The “Vaxmobile,” a Covid-19 vaccine mobile unit that has roved the communities of Nassau County for more than a year administering vaccines to residents, stopped at the Franklin Square Public Library on Feb. 24.
Launched by the Town of Hempstead in early 2021 and staffed with a clinical unit from Mount Sinai South Nassau hospital in Oceanside, the vaxmobile stopped in Hempstead, Freeport, Uniondale, Elmont and other communities across Nassau five days per week in 2021.
Eleven vaccines were administered by MSSN staff on Feb. 24 at the Franklin Square Public Library.
While the mobile unit has administered over 11,000 vaccines throughout the entire pandemic, the hospital has experienced lower numbers of vaccination since the end of the Omicron wave and the lower positive case numbers seen in Nassau County this month.
Early on, the vaxmobile partnered with local senior centers to distribute vaccines to the elderly, whom the science pointed to as the most vulnerable population in society to Covid-19, said Joe Calderone, a spokesman for Mount Sinai South Nassau Hospital.
“At every iteration, at every twist and turn, we’ve pivoted,” he said, adding that the vaxmobile partnered with school districts when children became eligible for the various vaccines and has continued to target groups especially in need as conditions have changed throughout the pandemic.
Calderone said creating easy access to vaccines has been key to the vaxmobile’s success in vaccinating Nassau residents. “The main lesson learned is you just have to make it as easy as possible for people,” he said. “They don’t have time, necessarily, to hunt down an appointment for a vaccine,” Calderone added, recounting the vaccination by hospital staff of two workers from Island Park who requested to keep their white aprons on because they needed to hurry back to work following being vaccinated.
“Being able to make vaccines so accessible for people is a huge thing that we’re doing,” said Amber Vitale, a family nurse practitioner and director of Covid-19 community services at MSSN, in a previous Herald story.
She added that the Vaxmobile has been particularly helpful for reaching out to and vaccinating seniors. “We’ve been able to break down those barriers,” she said. “We’re right here in your backyard, so there’s no reason you shouldn’t get your booster,” Vitale said about the need to receive booster shots.
“These guys are working 12 hours a day, they don’t have time to get a vaccine sometimes,” he said. “Making it easy for people is the key.”
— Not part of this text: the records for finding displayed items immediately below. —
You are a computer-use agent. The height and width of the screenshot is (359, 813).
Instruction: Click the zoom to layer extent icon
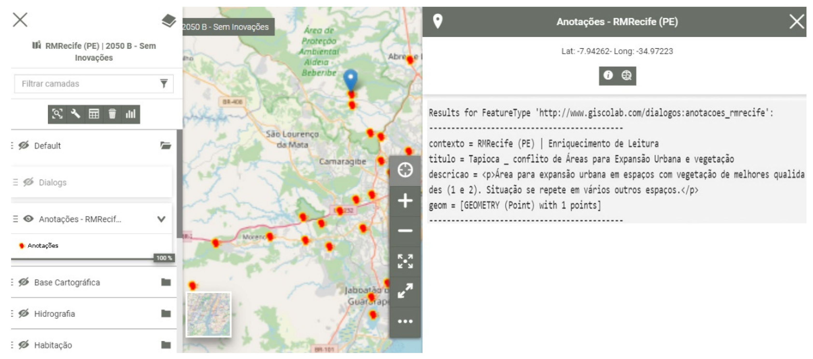click(x=57, y=114)
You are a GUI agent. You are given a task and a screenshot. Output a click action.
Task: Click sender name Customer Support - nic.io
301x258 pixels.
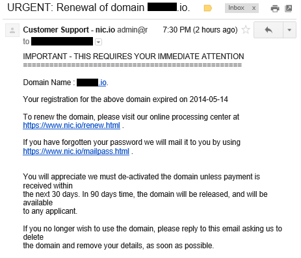[x=69, y=30]
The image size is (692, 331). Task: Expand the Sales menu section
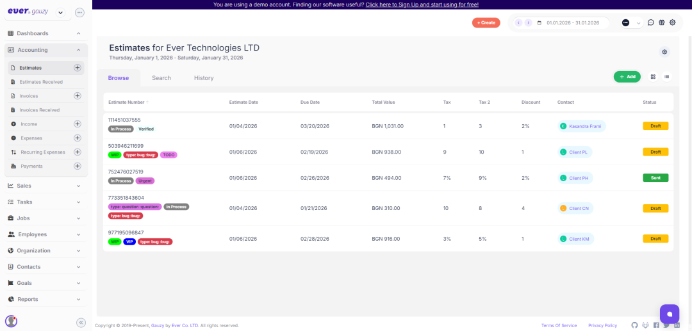[x=44, y=186]
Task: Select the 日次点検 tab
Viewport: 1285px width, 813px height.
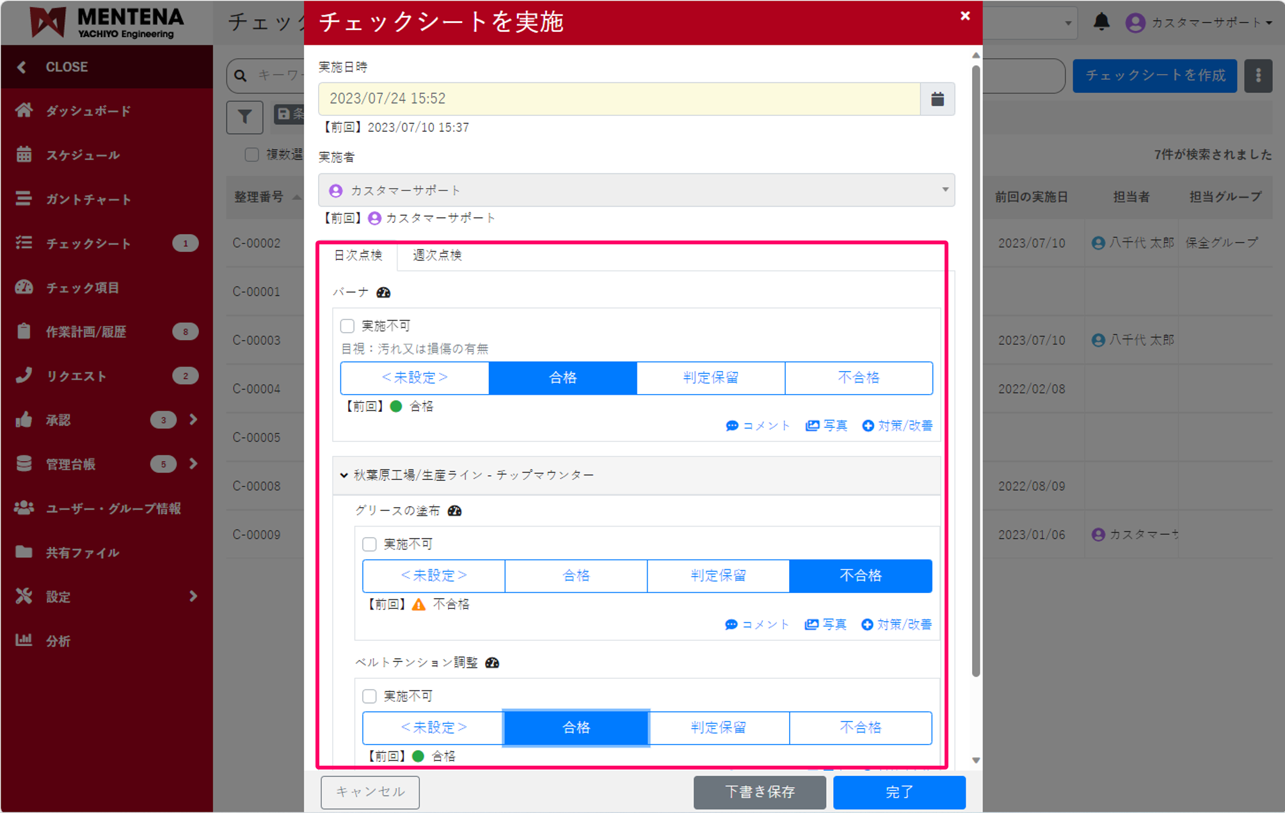Action: [356, 255]
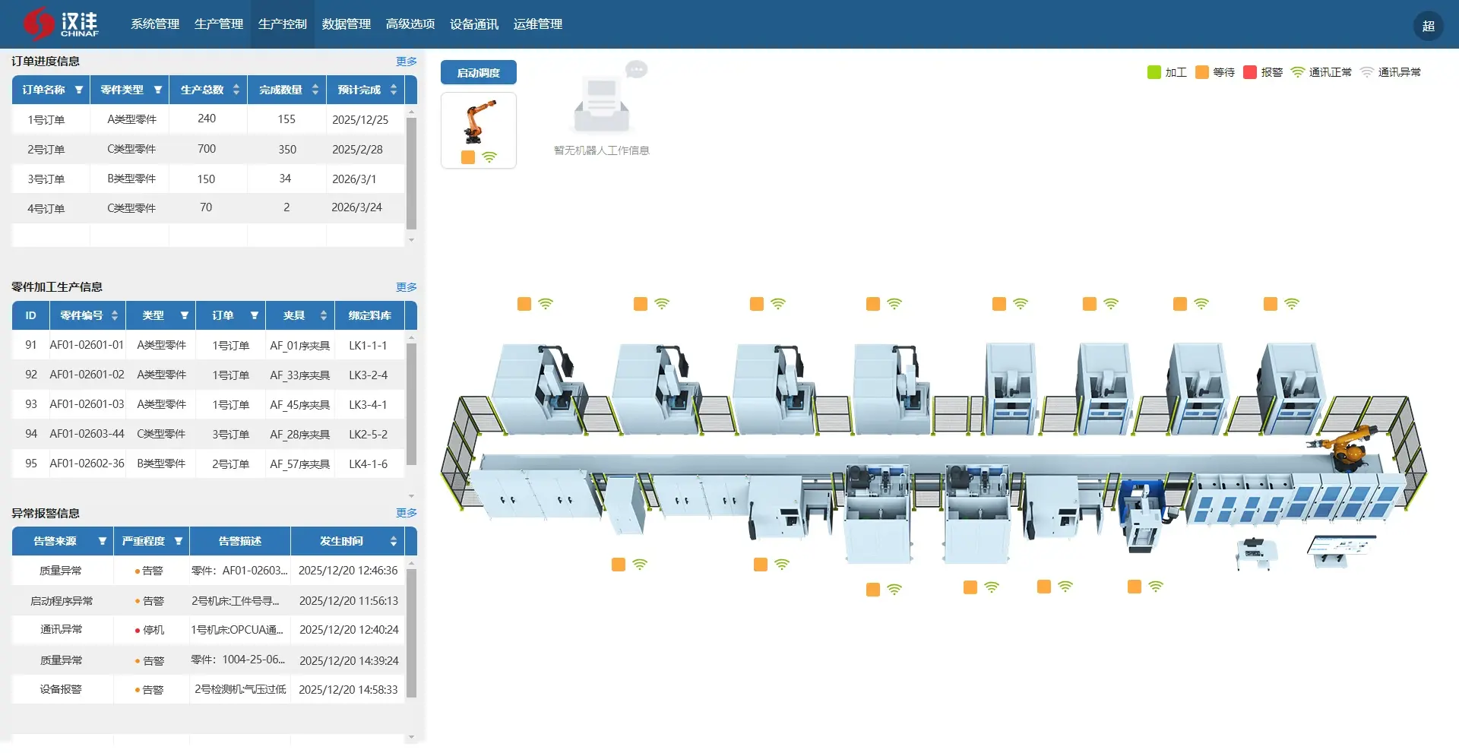Click filter icon on 告警来源 column
This screenshot has height=753, width=1459.
(x=103, y=541)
Calderone said many county residents are yet to receive booster does of a Covid-19 vaccine, and that providing these shots to residents is the vaxmobile’s current focus.
“That’s what we’re concentrating on,” he said, adding that the vaxmobile is partnering with schools, libraries, senior centers, and businesses to continue vaccinating residents. “We’re looking for those kinds of partnerships, so please give us a call,” Calderone said.